### PASSAGEM CITADA
Combustíveis e Bioenergia

Refino na China e o trilema incentivos, modicidade e segurança do abastecimento

Reformas regulatórias no mercado de combustível chinês conciliaram forte presença estatal com entrada de agentes internacionais, escreve Luis Adolfo Beckstein

Refino na China e o trilema incentivos, modicidade e segurança do abastecimento. Na imagem: refinaria durante a noite com luzes acesas (Foto: Pixabay)
A tradicional indústria privada de refino e química acelera a integração, a transformação e a atualização de layout (Foto: Pixabay)

Desde a entrada da China para Organização Mundial do Comércio em 2001, diversos mercados passaram por um processo gradual de abertura, dentre esses o de combustíveis.

A reforma dos preços e taxas do petróleo refinado em dezembro de 2008 estabeleceu o atual mecanismo de fixação de preços de produtos refinados.

### TRECHO DE ORIGEM
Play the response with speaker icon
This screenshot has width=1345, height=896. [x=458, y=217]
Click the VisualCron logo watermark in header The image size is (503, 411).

### OBJETIVO DA TAREFA
Extraia do texto sobre o refino na China o trecho que vai de "Combustíveis e Bioenergia" até "layout (Foto: Pixabay)", reproduzindo-o sem nenhuma alteração. Os dados não têm nenhuma relação com o texto.

### RESULTADO DO EXERCÍCIO
Combustíveis e Bioenergia

Refino na China e o trilema incentivos, modicidade e segurança do abastecimento

Reformas regulatórias no mercado de combustível chinês conciliaram forte presença estatal com entrada de agentes internacionais, escreve Luis Adolfo Beckstein

Refino na China e o trilema incentivos, modicidade e segurança do abastecimento. Na imagem: refinaria durante a noite com luzes acesas (Foto: Pixabay)
A tradicional indústria privada de refino e química acelera a integração, a transformação e a atualização de layout (Foto: Pixabay)